Shirley Anne Forder, 87, died September 26, 2021, from injuries sustained in a November 13, 2020, traffic accident on Hilton Head Island, South Carolina, her adopted home, which she shared with her beloved husband and life-long best friend Herb, who died on November 20, 2020, from the same accident. She was born and raised in Manville, New Jersey, and is survived by many HHI friends, her two sons, five grandchildren, and a large extended family centered on her three sisters, diminished only by the loss of the oldest, Joan, who passed late last year, shortly after Herb.
The Manville of Shirley’s childhood was truly a hometown, as Shirley and her sisters grew up within blocks of her larger-than-life and exceptionally loving parents’ many brothers and sisters. Cousins, aunts, and uncles crossed paths constantly at all hours of the day and night, any day of the week – often on foot – at work, at school, high school and community sporting events, shopping on “Main Street”, at church, and at local government and service organization events. The house wasn’t large, but it was filled with love spilling onto the front porch and under the many and varied mature fruit trees her family cultivated on their double lot.
The four sisters remained close as they built on this foundation of giving to become teachers and health care professionals. Joan taught in the Manville schools, where she worked near her husband Bob, a Manville principal and Herb’s older brother. Herb was a principal in a nearby school system, next to another nearby school system where Shirley served and retired as a school nurse. Along this path, Shirley and her sisters acquired a multitude of advanced degrees related to their respective professions.

▶ _What you need to do_:
A: According to the obituary, where was Shirley Anne Forder born and raised?
B: Reproduce the part of the obituary from "Shirley Anne Forder, 87, died" to "shortly after Herb." word for word.

▶ _Information_:
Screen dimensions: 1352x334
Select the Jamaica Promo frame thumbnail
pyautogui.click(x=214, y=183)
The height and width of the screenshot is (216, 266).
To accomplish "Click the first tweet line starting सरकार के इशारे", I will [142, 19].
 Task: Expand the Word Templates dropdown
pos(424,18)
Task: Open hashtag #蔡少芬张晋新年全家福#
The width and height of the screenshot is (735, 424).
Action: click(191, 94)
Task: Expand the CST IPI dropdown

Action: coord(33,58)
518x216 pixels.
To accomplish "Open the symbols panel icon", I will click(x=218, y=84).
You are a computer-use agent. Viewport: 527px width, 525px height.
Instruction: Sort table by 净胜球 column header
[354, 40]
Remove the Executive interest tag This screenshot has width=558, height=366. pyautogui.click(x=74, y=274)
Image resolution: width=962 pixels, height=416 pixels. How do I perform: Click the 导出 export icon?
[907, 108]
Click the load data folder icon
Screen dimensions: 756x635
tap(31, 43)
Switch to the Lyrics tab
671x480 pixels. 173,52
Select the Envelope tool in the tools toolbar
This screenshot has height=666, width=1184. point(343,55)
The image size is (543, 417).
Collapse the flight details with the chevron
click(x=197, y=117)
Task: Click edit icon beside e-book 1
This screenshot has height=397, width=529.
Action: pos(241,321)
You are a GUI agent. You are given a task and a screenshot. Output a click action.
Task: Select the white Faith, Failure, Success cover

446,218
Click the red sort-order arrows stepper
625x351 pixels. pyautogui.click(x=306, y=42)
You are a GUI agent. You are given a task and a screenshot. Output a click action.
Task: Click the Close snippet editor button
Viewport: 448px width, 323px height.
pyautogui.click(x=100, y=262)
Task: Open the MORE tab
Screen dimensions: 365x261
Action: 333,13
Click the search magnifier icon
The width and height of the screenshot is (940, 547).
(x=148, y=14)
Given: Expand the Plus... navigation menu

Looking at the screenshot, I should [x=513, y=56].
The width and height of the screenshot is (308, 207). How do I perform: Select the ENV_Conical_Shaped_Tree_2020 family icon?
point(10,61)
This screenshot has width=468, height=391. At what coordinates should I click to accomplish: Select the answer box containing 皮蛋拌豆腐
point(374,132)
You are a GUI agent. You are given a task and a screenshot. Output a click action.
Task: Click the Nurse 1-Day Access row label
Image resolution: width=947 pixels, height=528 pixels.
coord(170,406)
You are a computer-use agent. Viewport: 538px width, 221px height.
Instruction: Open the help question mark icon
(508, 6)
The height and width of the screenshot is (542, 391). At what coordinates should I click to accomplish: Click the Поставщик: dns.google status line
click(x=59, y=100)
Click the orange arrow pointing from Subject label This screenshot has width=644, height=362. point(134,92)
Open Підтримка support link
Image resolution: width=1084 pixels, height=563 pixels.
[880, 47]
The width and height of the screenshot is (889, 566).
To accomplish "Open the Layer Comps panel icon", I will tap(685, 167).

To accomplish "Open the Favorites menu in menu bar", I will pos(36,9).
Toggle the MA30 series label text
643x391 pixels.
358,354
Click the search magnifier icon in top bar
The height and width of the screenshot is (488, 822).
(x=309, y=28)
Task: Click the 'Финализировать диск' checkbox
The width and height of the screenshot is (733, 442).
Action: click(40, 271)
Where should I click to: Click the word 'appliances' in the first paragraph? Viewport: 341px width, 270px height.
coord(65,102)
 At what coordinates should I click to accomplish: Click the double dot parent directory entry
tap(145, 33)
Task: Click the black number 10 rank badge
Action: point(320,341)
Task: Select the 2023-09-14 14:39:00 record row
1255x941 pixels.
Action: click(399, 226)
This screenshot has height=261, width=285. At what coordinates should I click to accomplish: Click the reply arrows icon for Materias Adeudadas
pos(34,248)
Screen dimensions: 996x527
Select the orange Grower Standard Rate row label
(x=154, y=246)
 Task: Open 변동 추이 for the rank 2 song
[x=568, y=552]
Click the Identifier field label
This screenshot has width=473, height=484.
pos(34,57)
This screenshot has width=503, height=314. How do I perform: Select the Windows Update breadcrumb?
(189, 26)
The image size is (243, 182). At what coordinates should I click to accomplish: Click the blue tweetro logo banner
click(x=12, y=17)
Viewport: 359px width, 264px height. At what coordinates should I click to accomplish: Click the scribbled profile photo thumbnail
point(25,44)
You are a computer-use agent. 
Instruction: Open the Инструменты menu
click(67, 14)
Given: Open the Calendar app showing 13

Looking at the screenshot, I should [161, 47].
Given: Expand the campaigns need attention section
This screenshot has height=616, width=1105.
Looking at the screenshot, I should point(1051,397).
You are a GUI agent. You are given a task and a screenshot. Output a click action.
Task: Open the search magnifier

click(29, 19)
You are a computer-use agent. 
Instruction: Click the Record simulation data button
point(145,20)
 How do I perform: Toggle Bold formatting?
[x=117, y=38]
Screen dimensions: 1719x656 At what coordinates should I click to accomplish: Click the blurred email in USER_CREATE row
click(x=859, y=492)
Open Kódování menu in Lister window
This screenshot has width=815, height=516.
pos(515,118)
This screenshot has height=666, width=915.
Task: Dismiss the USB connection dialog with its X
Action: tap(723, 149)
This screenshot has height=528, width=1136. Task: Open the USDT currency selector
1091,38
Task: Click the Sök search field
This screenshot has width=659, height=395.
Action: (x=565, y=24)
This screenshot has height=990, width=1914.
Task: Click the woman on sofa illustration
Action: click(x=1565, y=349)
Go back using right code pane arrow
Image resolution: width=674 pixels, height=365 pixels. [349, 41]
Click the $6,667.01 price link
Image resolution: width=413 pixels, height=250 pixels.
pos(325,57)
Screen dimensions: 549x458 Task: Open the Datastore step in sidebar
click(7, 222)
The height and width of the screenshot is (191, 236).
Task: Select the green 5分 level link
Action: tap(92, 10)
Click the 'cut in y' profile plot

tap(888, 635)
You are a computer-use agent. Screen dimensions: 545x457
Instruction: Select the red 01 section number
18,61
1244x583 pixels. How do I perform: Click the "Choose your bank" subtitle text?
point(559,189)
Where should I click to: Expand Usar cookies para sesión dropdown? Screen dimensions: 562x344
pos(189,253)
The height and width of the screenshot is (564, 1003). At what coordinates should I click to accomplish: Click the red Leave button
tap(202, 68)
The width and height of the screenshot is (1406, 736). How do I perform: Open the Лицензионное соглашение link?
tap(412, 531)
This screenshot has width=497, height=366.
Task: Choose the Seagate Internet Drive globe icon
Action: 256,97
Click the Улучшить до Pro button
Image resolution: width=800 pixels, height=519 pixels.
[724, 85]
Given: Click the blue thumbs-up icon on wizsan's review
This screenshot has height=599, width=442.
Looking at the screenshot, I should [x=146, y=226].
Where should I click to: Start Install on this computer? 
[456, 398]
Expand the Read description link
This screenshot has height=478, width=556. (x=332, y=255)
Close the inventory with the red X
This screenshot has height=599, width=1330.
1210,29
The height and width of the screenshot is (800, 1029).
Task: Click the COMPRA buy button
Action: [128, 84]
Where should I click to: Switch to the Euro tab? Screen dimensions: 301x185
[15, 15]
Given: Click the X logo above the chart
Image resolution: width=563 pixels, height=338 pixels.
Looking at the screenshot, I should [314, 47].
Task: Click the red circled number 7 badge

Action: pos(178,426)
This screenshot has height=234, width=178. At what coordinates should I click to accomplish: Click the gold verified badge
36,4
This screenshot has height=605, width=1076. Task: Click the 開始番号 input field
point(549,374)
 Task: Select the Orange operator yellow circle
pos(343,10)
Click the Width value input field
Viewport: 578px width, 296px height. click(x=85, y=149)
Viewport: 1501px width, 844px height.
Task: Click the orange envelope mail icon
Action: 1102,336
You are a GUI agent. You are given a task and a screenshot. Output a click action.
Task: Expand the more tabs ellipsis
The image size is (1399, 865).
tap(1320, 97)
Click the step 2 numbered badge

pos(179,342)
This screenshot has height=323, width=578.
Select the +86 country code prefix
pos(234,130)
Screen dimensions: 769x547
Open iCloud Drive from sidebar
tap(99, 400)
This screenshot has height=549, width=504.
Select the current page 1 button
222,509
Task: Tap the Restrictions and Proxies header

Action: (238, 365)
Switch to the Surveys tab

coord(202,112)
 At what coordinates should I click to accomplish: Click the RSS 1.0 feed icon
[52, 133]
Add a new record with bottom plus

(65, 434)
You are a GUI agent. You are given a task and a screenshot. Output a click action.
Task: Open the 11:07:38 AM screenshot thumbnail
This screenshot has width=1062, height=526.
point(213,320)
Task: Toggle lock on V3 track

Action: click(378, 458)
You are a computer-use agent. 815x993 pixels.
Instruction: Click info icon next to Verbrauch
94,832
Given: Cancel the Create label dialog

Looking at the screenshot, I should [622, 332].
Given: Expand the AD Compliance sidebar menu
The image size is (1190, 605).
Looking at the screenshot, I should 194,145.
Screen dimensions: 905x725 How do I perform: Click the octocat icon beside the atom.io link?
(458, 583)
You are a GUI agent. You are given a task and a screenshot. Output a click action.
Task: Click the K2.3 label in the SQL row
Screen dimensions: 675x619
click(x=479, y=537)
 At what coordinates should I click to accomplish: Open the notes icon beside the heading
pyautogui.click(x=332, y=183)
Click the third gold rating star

▶ _Answers for the tasks_:
A: Manville, New Jersey.

B:
Shirley Anne Forder, 87, died September 26, 2021, from injuries sustained in a November 13, 2020, traffic accident on Hilton Head Island, South Carolina, her adopted home, which she shared with her beloved husband and life-long best friend Herb, who died on November 20, 2020, from the same accident. She was born and raised in Manville, New Jersey, and is survived by many HHI friends, her two sons, five grandchildren, and a large extended family centered on her three sisters, diminished only by the loss of the oldest, Joan, who passed late last year, shortly after Herb.